State of the Union: Bushed

What's new? Nothing from the Bush administration. The State of the Union address was, once again, depressing nonsense: another insistence that private enterprise and free markets, not government, are the road to economic strength, followed by a long list of half-baked proposals for numerous government interventions... another insistence that the federal budget must be balanced (in someone else's Presidency) and entitlements curbed, followed by a list of plans for more government spending ("Affordable Choices" grants, what is this foolishness?)... another denunciation of Al Qaeda and talk of an ideological struggle, followed by a call for more troops to fight someone else's civil war and maybe attack Iran.

My favorite part was Bush's realization, nearly explicit, that his war destabilized Iraq and has raised the possibility that an extremely hostile regime might arise, and that the rest of the Middle East might be drawn into a greater conflict over this. This damned fool has learned, far too late, why his father did not overthrow Saddam Hussein when he had the opportunity.

Creepier was his call for a civilian volunteer corps that will go overseas to support the military with "critical skills." Presumably he doesn't mean anything like the women's auxilliary that accompanies la Legion Etrangere, but then what does he mean? I guess it's just more of the militarization of American society, but what's this about key non-military skills... aren't the Republican cronies at Halliburton and Bechtel up to the job? Is this the cost reduction miracle that will balance the budget?

More sabre-rattling at Iran, more promises of money for poor Africans, more yakking about how decent and honest America is, more empty claptrap. The address was quite empty, especially in the context that the Democrats are unlikely to pay any attention to any of this. Domestic legislation will come from the Democrats. Bush's foreign policy and military policy will (I hope) be constrained by them. I would love to see some gridlock, but on domestic issues, Bush is unlikely to offer any principled opposition, since he has no particular principles, and is likely to sign whatever nonsense they present him.

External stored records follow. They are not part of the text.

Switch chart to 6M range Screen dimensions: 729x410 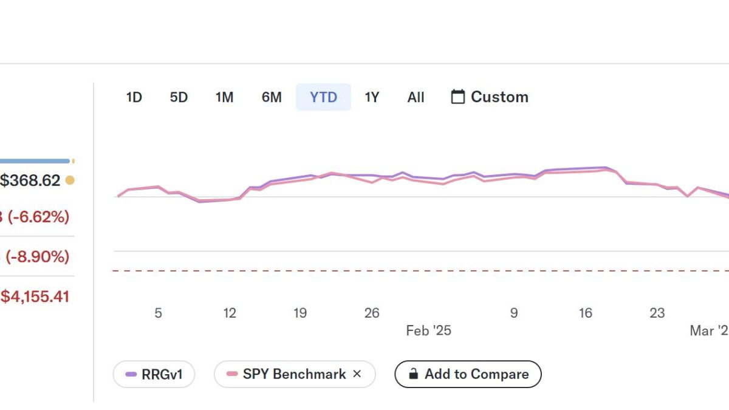pos(272,97)
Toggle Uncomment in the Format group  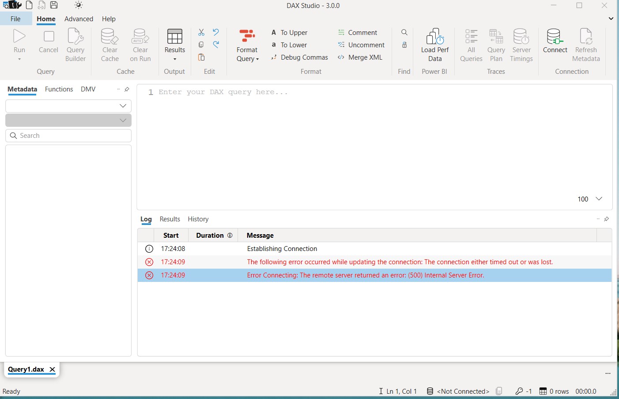coord(361,45)
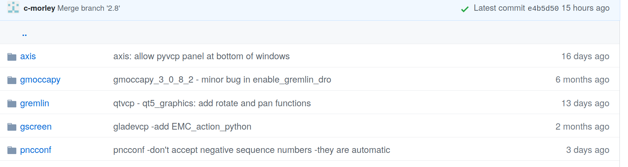Click the axis folder icon

[x=12, y=57]
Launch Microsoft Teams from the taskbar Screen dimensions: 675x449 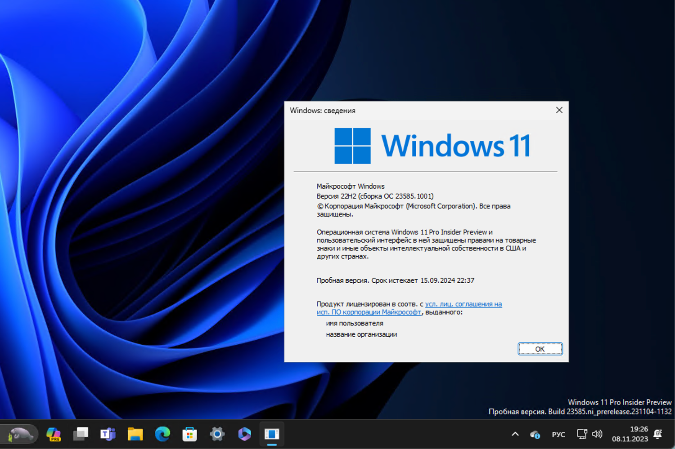[108, 434]
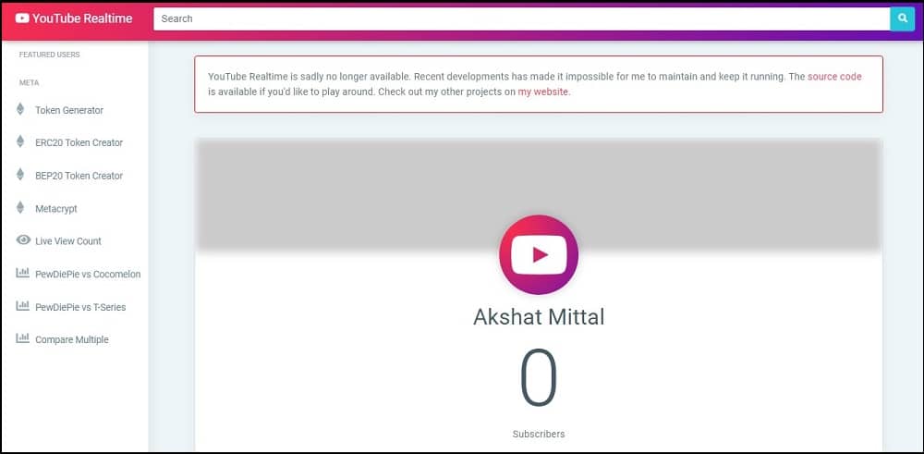Visit the my website link

click(x=543, y=92)
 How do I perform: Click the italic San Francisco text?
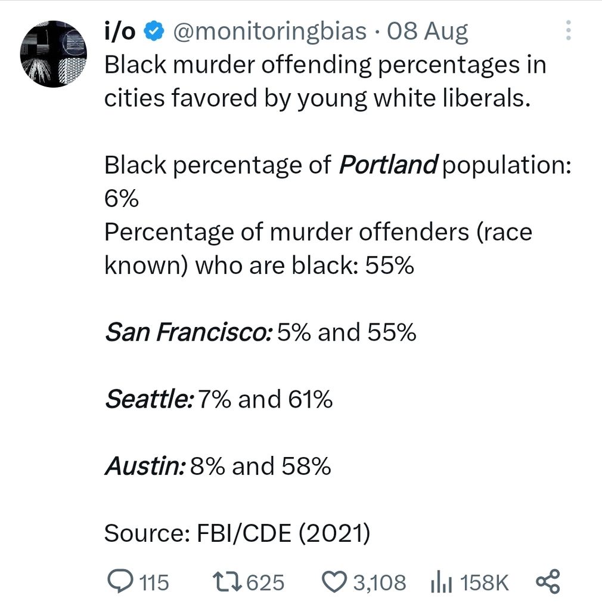point(188,332)

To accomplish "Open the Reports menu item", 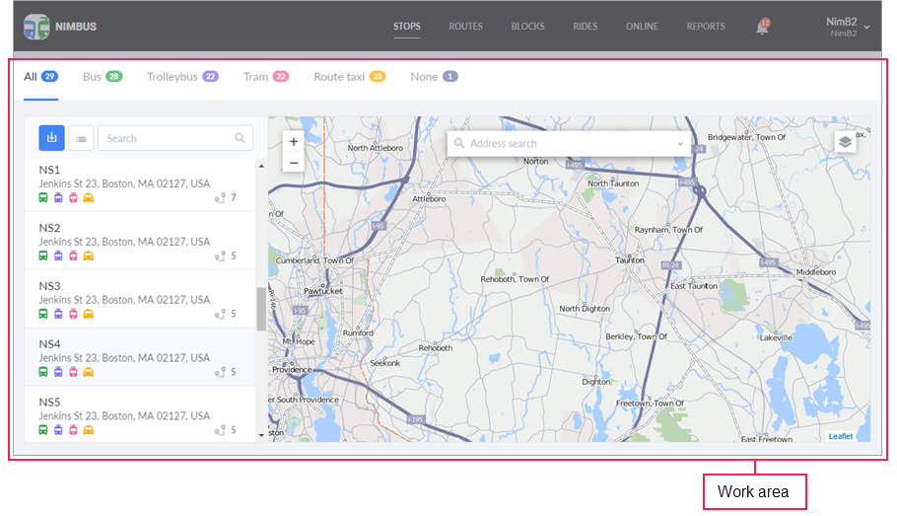I will [x=706, y=27].
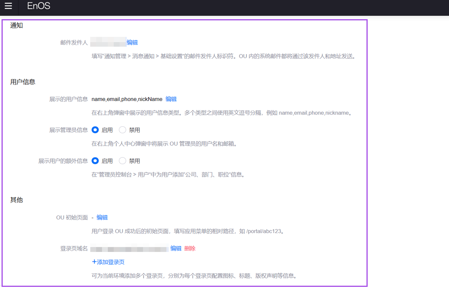This screenshot has height=293, width=449.
Task: Disable 展示用户的额外信息
Action: pos(122,161)
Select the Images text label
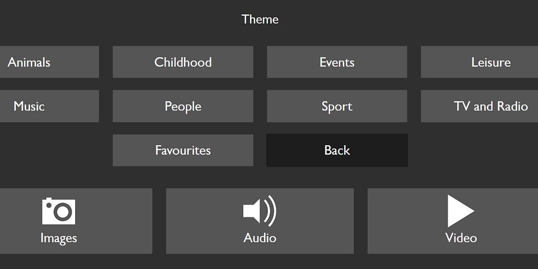The width and height of the screenshot is (538, 269). click(59, 238)
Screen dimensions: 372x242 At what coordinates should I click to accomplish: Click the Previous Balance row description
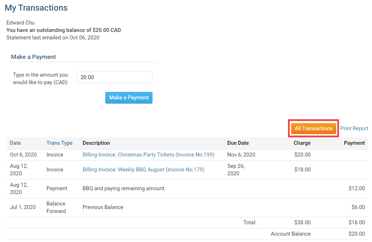pos(103,207)
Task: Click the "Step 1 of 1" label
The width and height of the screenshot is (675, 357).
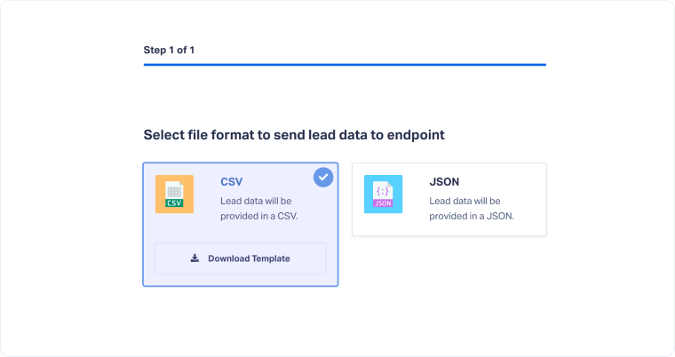Action: tap(169, 50)
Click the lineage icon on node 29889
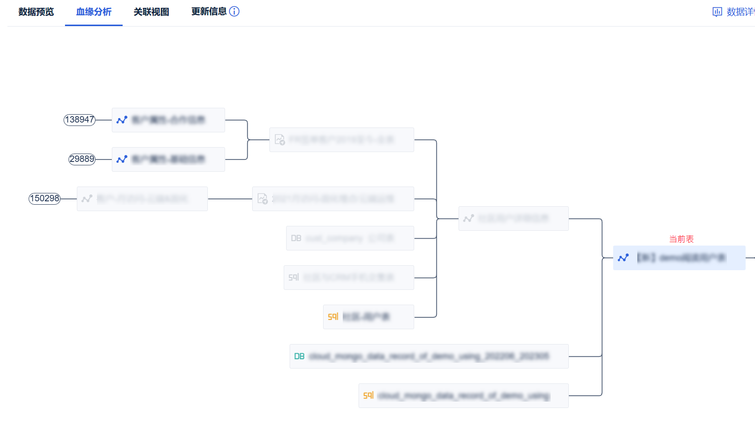This screenshot has height=438, width=755. (x=122, y=159)
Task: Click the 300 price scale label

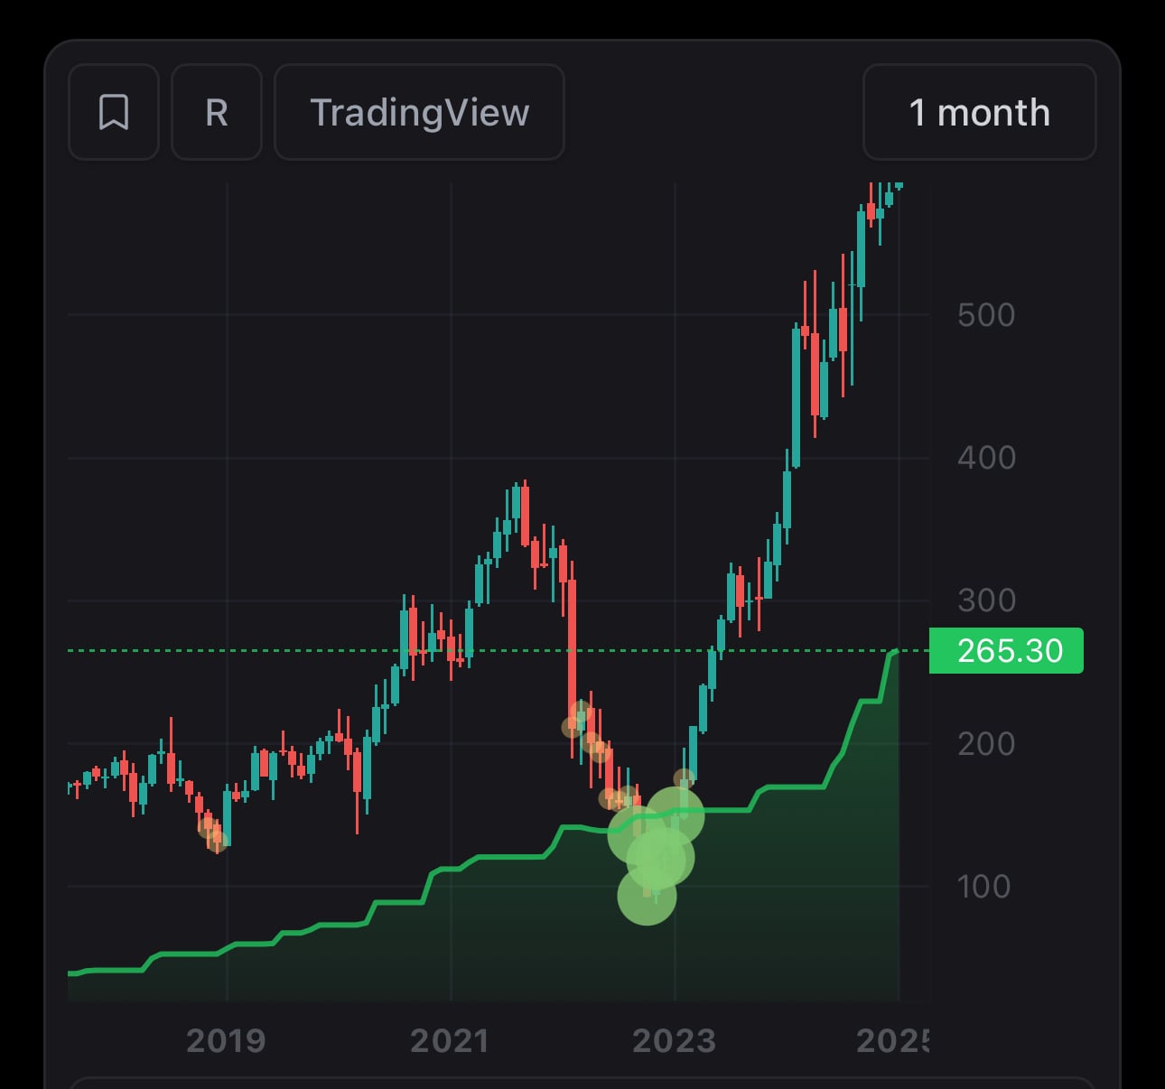Action: pyautogui.click(x=986, y=600)
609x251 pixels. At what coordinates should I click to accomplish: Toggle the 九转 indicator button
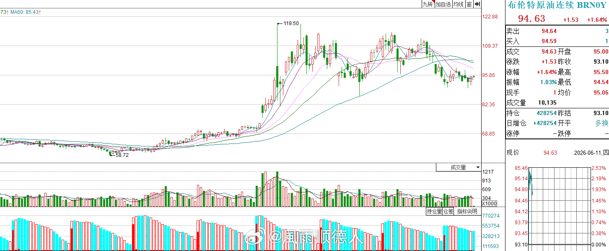click(427, 4)
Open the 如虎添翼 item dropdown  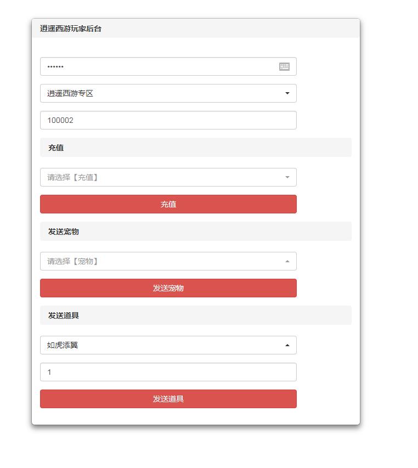165,345
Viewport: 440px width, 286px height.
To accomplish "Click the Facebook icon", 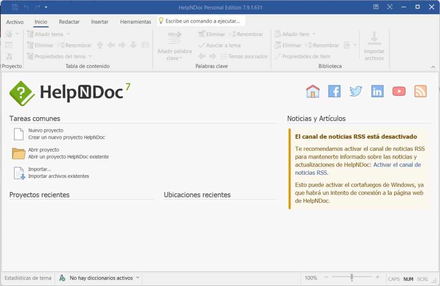I will point(334,91).
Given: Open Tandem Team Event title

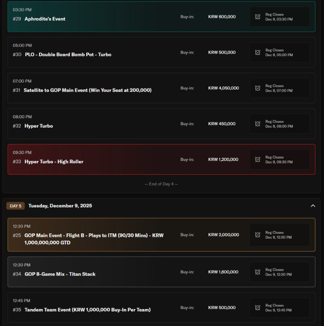Looking at the screenshot, I should (87, 310).
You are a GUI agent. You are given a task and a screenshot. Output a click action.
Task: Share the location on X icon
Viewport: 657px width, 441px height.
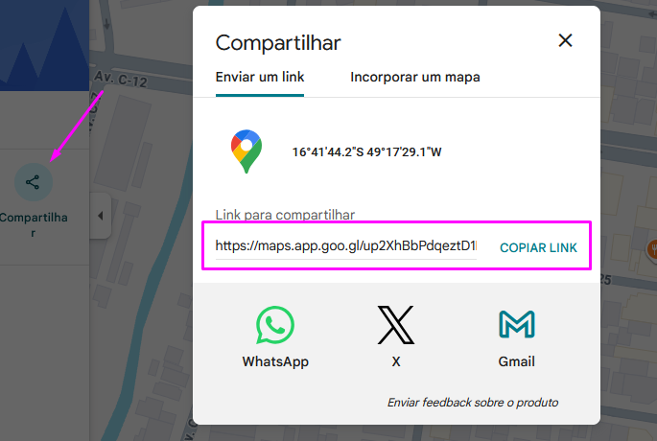(396, 325)
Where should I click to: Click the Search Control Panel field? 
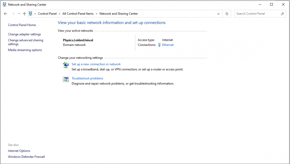(257, 14)
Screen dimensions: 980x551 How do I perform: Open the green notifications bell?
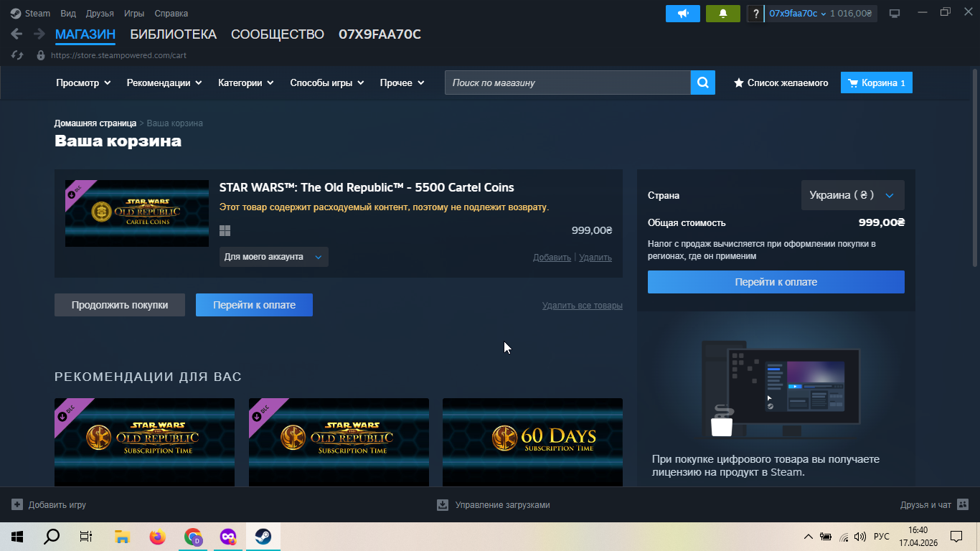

As for the Democrats' response..."Are the benefits of our growing economy fairly shared?" followed by an attack on those who earn more than average and some lies about American jobs being exported and the like, nonsense about how wonderful the minimum wage is, and promises to do more to "fix" the distribution of "the benefits." Jabbering about "robber barons" who "rake in "too much of the national wealth," with apparently no recognition that "the national wealth" is actually created by individuals, who own what they create.

The grumping about Bush's horribly mismanaged war was right on target, but is, in the end, pointless. The Democrats have no idea what to do with a lost war either, and in the end will be satisfied with carping while Bush presides over the debacle.

So in sum: from Bush, nothing other than a muddled and spiritless endorsement of the status quo. From the Democrats, dumping Iraq in the President's lap and threats of income redistribution, and likely some big government programs to do this. Bleccchh. I vote for gridlock!

You wrote: ""the national wealth" is actually created by individuals, who own what they create."

... except for the fact that most individuals who create wealth rely on public infrastructure to do so, from reliable roads and utilities to an educated workforce, from public waterways to police protection of individual property.

It's *hard* to figure out what to fairly charge people (in the form of taxes) for the use they make of our common resources, even before you add in differing philosophies about how progressive tax rates should be.
Thank you for your comment, Aliza.

I agree that people who create wealth do depend on gov't-provided public goods and other gov't provided (non-public) goods, but that really has nothing to do with arguments for income levelling or attacking CEOs and others earning above average incomes. We certainly can't attribute CEO success to public goods, since we all have essentially the same access to those goods. And the wealth the CEOs create doesn't somehow represent a "cost" to the rest of us, nor does it raise the cost of public infrastructure to us.

Hence I am not at all budged by the issues you've raised.

How much we should be taxed for the use of "common resources" is tricky. Some of these "common resources" ought to be privately provided (e.g. utilities where publicly owned), and some (e.g. war on Iraq, drug war, farm subsidy programs) ought not be provided by anyone.

Whether or not true public goods could and should be privately divided (a la anarcho-capitalism) is an issue that I should post on at some later date.